• ASSIGNMENT
Once the line with "Click the help icon beside List field" is found in the entries below, repeat it and each following line exactly, up to and including the line with "This screenshot has height=377, width=619.". Add no other lines.

[Collected data]

»»

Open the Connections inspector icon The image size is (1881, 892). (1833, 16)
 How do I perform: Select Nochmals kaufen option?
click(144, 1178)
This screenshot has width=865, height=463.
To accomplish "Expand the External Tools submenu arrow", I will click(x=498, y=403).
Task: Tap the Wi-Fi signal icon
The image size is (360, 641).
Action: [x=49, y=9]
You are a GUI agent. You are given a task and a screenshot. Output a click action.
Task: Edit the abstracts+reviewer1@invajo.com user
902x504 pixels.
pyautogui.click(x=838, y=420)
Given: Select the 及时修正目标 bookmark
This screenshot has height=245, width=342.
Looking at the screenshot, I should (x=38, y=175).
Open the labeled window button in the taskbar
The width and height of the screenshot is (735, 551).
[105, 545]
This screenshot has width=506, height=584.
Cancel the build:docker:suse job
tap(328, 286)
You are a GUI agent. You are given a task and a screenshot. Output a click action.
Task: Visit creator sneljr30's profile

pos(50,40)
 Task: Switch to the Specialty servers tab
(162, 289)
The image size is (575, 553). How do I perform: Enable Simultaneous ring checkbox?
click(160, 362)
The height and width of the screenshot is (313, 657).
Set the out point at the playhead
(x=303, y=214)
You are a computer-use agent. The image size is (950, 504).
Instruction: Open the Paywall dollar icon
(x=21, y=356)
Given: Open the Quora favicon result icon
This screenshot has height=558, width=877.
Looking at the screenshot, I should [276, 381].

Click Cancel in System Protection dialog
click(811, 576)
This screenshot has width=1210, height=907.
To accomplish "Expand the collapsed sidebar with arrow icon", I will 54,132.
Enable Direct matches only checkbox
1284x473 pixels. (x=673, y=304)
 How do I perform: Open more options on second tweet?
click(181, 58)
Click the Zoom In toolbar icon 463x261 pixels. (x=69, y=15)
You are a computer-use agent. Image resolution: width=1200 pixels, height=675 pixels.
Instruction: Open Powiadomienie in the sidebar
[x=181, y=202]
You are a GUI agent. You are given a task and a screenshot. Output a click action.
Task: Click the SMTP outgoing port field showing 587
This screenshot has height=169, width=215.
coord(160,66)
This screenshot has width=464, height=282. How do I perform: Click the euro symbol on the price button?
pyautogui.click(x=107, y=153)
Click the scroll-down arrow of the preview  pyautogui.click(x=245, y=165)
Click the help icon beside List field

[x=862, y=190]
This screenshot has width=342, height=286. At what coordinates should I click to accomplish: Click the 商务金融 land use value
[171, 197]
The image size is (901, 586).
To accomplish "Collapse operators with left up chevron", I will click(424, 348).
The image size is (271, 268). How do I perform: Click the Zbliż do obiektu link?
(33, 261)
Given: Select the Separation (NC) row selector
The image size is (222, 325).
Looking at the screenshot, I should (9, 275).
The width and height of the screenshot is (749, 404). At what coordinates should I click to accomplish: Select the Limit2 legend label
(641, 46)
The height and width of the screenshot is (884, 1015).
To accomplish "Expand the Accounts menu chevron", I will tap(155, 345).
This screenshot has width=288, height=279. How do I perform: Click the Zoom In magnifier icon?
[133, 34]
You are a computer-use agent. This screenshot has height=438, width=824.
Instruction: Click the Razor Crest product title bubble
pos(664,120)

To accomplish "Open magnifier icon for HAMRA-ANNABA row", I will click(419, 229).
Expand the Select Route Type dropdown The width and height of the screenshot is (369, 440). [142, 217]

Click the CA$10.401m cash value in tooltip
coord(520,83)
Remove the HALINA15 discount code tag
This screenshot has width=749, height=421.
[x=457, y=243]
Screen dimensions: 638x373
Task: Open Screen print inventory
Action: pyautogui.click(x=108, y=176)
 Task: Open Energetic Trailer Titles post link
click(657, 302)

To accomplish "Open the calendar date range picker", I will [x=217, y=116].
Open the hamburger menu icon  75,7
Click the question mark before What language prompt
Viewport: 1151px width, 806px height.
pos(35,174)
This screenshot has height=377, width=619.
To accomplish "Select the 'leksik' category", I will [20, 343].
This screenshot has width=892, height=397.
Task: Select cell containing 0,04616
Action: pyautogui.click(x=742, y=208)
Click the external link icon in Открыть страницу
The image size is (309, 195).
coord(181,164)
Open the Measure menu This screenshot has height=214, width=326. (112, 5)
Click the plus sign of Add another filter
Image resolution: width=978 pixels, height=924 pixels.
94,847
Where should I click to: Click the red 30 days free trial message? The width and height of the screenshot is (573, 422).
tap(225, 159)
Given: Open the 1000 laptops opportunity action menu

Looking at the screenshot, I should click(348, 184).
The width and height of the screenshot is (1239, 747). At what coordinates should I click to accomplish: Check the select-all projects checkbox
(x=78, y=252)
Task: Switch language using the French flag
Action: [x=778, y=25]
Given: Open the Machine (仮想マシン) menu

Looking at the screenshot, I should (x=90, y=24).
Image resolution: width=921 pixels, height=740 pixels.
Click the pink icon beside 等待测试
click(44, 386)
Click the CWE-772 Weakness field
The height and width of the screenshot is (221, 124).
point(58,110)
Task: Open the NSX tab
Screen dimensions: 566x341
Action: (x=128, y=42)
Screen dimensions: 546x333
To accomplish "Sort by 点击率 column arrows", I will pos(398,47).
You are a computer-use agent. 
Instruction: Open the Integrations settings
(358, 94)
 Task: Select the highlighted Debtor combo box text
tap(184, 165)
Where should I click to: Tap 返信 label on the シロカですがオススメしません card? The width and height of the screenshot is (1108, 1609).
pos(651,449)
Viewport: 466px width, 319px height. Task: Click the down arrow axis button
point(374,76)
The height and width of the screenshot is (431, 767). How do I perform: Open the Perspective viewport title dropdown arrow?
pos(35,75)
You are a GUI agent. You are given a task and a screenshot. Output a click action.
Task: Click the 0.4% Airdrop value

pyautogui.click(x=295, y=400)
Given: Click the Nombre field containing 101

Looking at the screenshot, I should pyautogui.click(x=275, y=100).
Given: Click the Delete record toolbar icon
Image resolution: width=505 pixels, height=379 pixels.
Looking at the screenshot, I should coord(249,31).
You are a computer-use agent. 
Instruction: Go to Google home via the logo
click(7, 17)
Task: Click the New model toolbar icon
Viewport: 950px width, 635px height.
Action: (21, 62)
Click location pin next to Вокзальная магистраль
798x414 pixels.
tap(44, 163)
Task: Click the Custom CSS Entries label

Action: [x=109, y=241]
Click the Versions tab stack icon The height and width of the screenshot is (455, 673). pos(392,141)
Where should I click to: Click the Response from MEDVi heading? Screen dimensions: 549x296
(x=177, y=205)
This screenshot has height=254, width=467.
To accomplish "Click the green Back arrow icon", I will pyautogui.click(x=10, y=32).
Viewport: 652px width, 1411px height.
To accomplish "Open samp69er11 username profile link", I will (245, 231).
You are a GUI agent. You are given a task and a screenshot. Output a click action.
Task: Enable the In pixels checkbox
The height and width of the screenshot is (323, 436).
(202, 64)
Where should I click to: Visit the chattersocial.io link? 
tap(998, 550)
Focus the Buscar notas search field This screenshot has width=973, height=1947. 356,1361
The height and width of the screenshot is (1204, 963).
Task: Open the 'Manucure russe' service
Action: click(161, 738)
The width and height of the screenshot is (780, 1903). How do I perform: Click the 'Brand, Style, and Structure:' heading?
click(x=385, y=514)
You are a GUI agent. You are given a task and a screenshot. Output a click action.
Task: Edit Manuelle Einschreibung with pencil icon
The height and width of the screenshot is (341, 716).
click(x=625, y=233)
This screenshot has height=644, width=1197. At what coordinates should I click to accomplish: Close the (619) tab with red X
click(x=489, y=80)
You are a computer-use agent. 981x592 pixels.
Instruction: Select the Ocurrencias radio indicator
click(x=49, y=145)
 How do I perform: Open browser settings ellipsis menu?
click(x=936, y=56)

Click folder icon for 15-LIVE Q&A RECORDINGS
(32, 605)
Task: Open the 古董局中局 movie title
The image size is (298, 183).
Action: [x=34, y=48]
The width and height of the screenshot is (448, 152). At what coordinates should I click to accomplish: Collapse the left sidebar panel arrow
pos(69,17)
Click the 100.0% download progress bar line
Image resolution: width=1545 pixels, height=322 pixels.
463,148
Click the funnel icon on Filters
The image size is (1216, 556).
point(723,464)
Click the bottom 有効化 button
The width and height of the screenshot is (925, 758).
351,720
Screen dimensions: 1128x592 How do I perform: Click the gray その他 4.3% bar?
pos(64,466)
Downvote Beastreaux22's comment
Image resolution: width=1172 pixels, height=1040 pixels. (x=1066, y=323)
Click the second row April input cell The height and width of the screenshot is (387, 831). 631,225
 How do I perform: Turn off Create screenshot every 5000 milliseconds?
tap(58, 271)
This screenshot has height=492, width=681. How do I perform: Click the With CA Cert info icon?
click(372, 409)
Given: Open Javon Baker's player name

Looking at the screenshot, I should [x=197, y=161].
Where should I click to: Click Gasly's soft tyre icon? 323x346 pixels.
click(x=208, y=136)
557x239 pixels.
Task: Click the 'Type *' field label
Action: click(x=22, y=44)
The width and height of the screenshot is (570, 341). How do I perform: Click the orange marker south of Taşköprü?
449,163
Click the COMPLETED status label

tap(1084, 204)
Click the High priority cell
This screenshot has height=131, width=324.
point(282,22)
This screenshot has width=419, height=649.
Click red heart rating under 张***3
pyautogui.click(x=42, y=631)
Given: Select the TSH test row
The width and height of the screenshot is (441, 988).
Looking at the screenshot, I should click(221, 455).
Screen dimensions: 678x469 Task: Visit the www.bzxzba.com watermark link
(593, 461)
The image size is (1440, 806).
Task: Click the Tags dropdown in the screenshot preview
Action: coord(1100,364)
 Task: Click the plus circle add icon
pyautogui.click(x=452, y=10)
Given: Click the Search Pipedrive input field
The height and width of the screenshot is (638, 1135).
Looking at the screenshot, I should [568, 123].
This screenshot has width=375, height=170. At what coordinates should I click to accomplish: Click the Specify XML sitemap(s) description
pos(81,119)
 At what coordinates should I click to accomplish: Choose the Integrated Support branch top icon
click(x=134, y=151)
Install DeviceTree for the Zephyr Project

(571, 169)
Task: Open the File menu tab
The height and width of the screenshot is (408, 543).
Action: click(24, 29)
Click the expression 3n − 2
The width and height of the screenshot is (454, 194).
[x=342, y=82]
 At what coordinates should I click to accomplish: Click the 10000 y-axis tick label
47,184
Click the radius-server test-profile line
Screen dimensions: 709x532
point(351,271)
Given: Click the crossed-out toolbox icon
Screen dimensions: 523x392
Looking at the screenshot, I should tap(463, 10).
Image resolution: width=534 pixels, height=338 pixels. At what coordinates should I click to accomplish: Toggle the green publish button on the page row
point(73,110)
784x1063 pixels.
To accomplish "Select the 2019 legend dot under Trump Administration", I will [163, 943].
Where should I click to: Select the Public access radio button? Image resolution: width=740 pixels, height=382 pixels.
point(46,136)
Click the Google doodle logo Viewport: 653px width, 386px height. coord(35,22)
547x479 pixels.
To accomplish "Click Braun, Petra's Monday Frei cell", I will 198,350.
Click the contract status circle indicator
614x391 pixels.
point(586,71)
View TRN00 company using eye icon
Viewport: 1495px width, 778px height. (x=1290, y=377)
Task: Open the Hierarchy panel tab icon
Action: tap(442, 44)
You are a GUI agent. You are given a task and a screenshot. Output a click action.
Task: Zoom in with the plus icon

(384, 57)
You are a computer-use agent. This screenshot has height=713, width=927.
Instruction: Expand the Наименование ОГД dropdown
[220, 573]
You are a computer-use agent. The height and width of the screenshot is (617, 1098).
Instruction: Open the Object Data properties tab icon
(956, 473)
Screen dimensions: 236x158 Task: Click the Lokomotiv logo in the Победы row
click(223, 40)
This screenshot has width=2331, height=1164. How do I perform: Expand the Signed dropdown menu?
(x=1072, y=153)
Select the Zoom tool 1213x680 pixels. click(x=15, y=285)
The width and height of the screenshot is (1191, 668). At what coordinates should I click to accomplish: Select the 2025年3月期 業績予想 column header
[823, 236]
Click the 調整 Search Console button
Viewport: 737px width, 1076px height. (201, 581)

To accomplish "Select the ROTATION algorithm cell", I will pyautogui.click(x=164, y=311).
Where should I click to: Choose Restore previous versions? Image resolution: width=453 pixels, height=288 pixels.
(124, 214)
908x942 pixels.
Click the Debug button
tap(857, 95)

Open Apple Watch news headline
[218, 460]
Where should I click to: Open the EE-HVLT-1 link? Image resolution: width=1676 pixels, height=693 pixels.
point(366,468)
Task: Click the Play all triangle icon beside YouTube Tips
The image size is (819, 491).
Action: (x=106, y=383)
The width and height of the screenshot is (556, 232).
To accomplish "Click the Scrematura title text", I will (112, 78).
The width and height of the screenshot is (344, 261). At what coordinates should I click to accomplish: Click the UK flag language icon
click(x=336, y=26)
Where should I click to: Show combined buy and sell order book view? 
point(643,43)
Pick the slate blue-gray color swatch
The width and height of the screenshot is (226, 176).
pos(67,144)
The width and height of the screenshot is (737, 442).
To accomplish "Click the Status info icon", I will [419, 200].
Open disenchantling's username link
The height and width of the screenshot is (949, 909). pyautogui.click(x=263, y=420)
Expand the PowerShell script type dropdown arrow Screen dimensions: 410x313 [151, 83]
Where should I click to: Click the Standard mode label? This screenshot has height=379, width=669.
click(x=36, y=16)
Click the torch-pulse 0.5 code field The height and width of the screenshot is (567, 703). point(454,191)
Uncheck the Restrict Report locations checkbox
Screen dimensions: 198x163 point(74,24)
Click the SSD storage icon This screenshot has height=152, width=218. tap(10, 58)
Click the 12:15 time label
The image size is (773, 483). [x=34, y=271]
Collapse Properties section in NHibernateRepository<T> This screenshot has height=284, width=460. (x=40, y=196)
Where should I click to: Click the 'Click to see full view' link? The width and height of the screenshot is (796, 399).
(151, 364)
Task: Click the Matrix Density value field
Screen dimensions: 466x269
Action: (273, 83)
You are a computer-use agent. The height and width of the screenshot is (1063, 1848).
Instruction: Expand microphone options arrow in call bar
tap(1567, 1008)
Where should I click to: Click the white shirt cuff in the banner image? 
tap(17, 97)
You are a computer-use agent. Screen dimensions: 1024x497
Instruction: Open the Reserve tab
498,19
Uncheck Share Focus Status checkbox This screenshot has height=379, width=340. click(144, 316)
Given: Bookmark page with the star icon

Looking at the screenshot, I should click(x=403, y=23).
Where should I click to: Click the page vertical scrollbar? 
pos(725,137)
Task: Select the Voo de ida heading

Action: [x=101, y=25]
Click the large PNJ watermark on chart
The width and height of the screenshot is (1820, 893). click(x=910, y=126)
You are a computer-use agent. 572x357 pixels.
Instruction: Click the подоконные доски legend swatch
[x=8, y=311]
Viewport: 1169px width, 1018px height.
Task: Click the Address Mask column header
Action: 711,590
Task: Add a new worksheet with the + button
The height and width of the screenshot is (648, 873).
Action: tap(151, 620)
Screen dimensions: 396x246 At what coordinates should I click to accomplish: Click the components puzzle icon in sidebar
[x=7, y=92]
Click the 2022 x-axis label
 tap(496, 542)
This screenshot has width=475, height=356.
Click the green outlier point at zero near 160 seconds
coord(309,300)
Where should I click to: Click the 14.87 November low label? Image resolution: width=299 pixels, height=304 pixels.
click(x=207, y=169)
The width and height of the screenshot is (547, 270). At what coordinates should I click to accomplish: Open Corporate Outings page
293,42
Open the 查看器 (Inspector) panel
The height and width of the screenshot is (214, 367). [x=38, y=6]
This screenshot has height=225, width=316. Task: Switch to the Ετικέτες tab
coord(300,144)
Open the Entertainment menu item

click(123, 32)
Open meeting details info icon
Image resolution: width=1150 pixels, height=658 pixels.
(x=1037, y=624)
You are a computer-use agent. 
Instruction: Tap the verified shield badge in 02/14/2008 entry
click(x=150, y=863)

««

• TASK RESULT
Click the help icon beside List field

[x=862, y=190]
This screenshot has width=342, height=286. At what coordinates should I click to accomplish: Click the 商务金融 land use value
[171, 197]
The image size is (901, 586).
To accomplish "Collapse operators with left up chevron", I will click(424, 348).
The image size is (271, 268). How do I perform: Click the Zbliż do obiektu link?
(33, 261)
Given: Select the Separation (NC) row selector
The image size is (222, 325).
Looking at the screenshot, I should (9, 275).
The width and height of the screenshot is (749, 404). At what coordinates should I click to accomplish: Select the Limit2 legend label
(641, 46)
The height and width of the screenshot is (884, 1015).
To accomplish "Expand the Accounts menu chevron", I will tap(155, 345).
This screenshot has width=288, height=279. How do I perform: Click the Zoom In magnifier icon?
[133, 34]
You are a computer-use agent. This screenshot has height=438, width=824.
Instruction: Click the Razor Crest product title bubble
pos(664,120)

To accomplish "Open magnifier icon for HAMRA-ANNABA row", I will click(419, 229).
Expand the Select Route Type dropdown The width and height of the screenshot is (369, 440). [142, 217]

Click the CA$10.401m cash value in tooltip
coord(520,83)
Remove the HALINA15 discount code tag
This screenshot has width=749, height=421.
[x=457, y=243]
Screen dimensions: 638x373
Task: Open Screen print inventory
Action: pyautogui.click(x=108, y=176)
 Task: Open Energetic Trailer Titles post link
click(657, 302)

To accomplish "Open the calendar date range picker", I will [x=217, y=116].
Open the hamburger menu icon  75,7
Click the question mark before What language prompt
Viewport: 1151px width, 806px height.
pos(35,174)
This screenshot has height=377, width=619.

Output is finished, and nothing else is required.